**Work to be completed**. Skip all pictures; return exactly the lines from the one containing "Select Чаты in the sidebar" through the end of the data.

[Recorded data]
::::

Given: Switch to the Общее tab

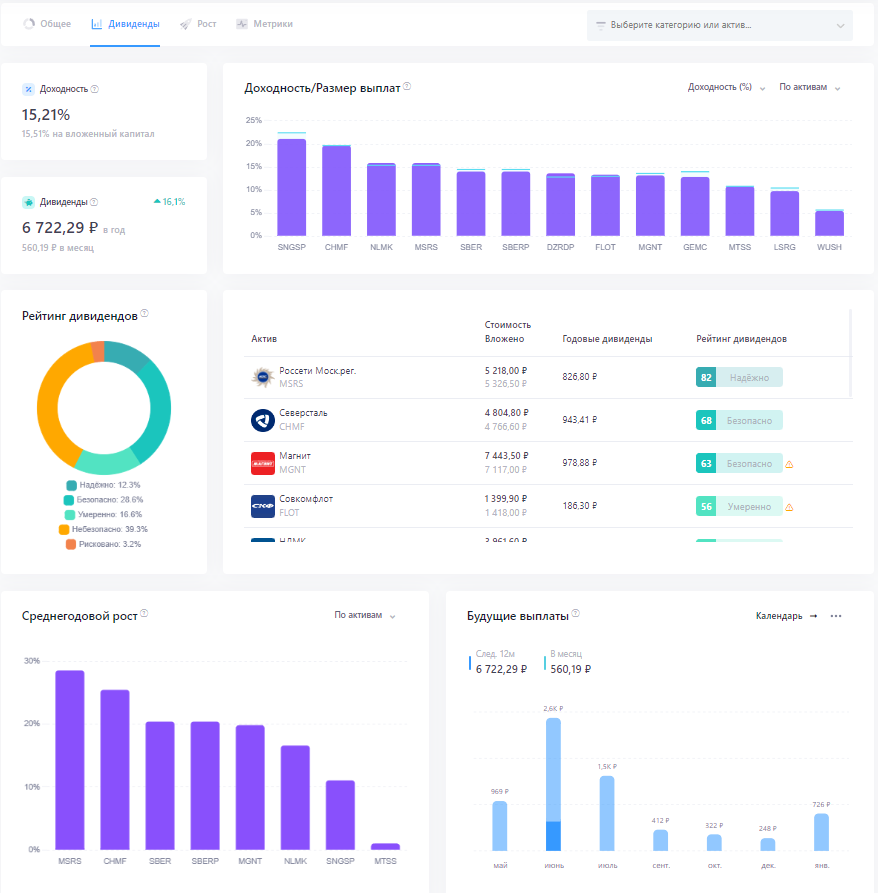Looking at the screenshot, I should point(47,24).

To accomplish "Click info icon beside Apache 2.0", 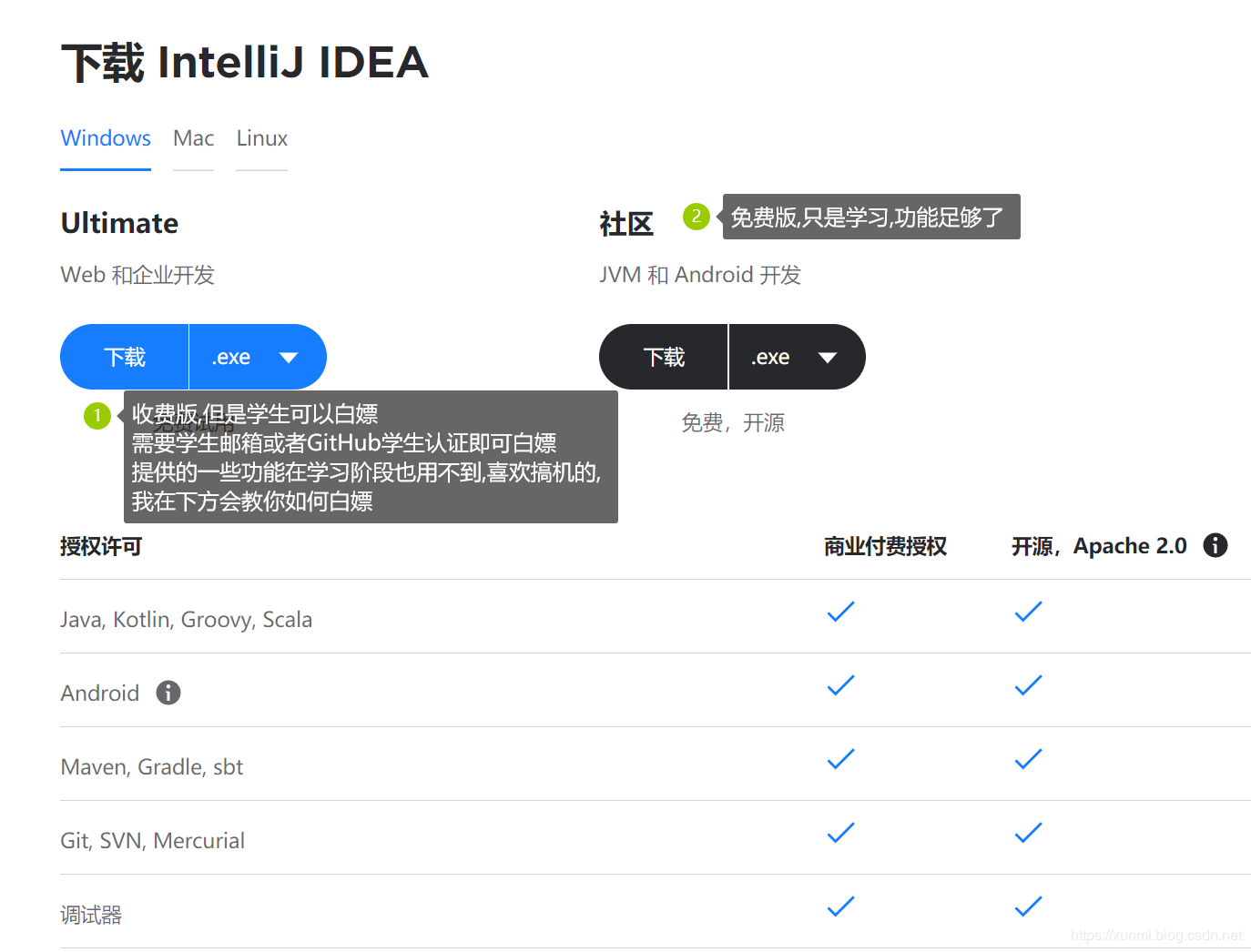I will click(x=1215, y=545).
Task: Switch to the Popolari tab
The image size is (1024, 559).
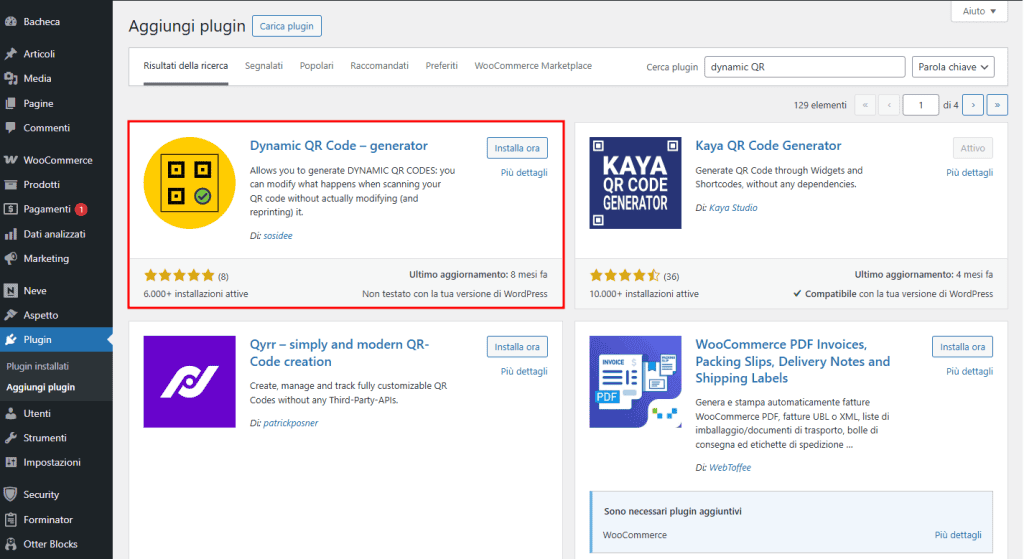Action: tap(316, 66)
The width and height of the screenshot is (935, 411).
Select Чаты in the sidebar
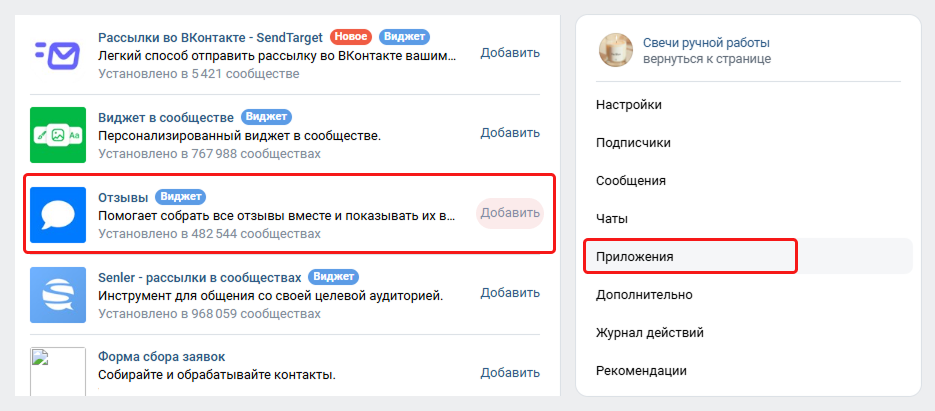pyautogui.click(x=611, y=218)
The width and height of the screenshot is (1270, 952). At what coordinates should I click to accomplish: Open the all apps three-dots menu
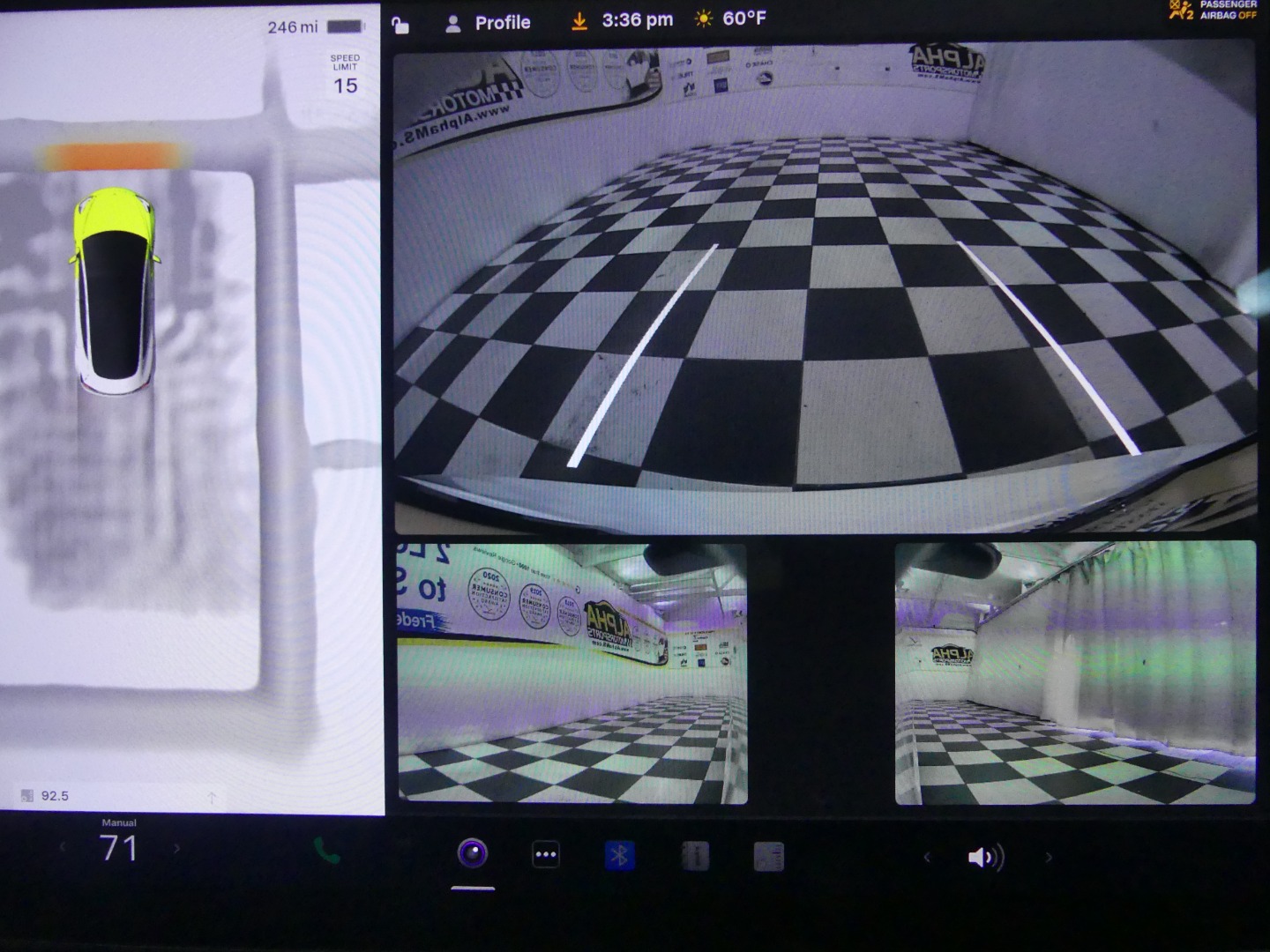tap(546, 855)
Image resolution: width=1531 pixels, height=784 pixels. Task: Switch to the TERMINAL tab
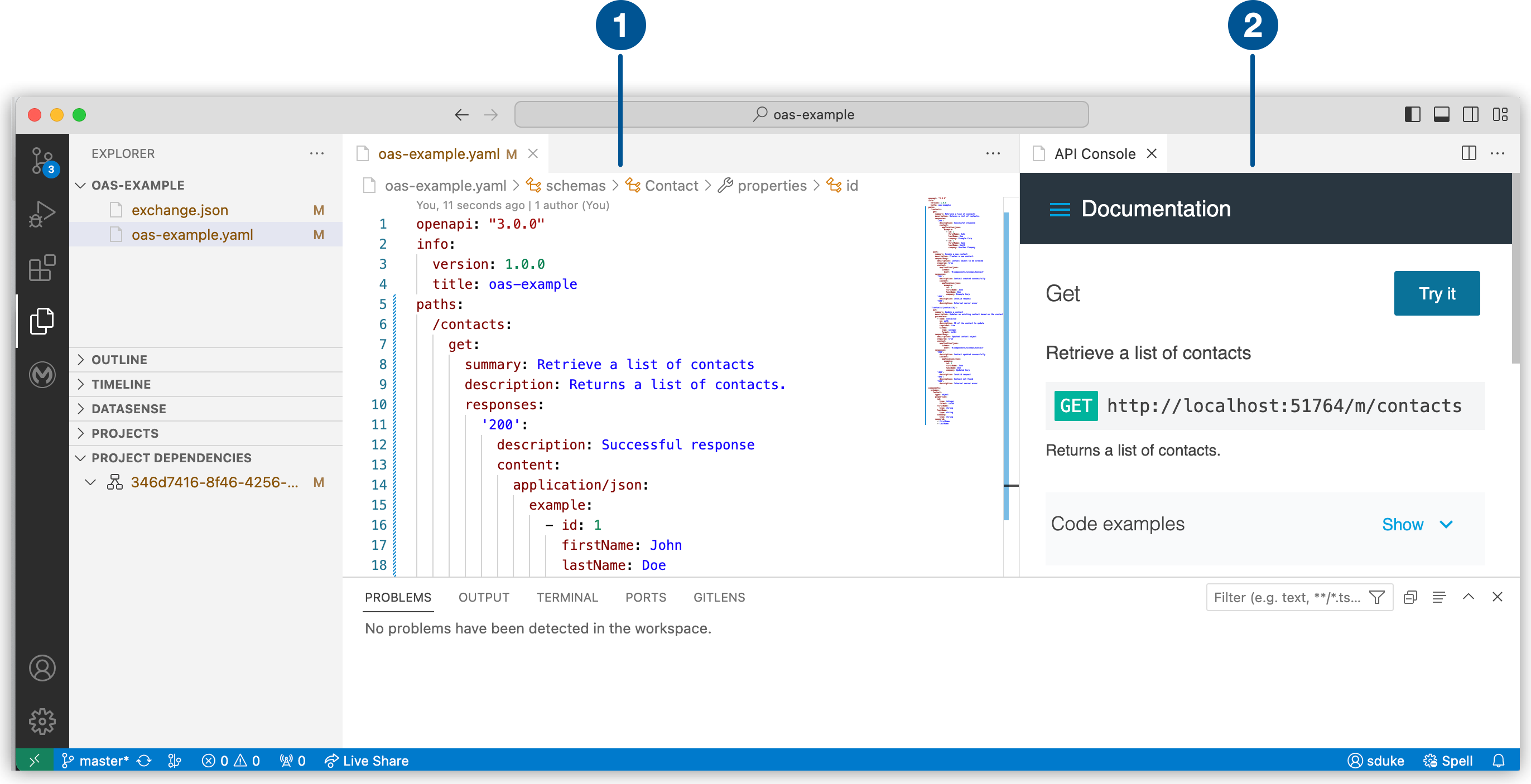(x=567, y=598)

::::

**Your solution**.
Select Чаты in the sidebar
pyautogui.click(x=611, y=218)
The width and height of the screenshot is (1270, 952). At what coordinates should I click to accomplish: Open the all apps three-dots menu
tap(546, 855)
Image resolution: width=1531 pixels, height=784 pixels. Task: Switch to the TERMINAL tab
(x=567, y=598)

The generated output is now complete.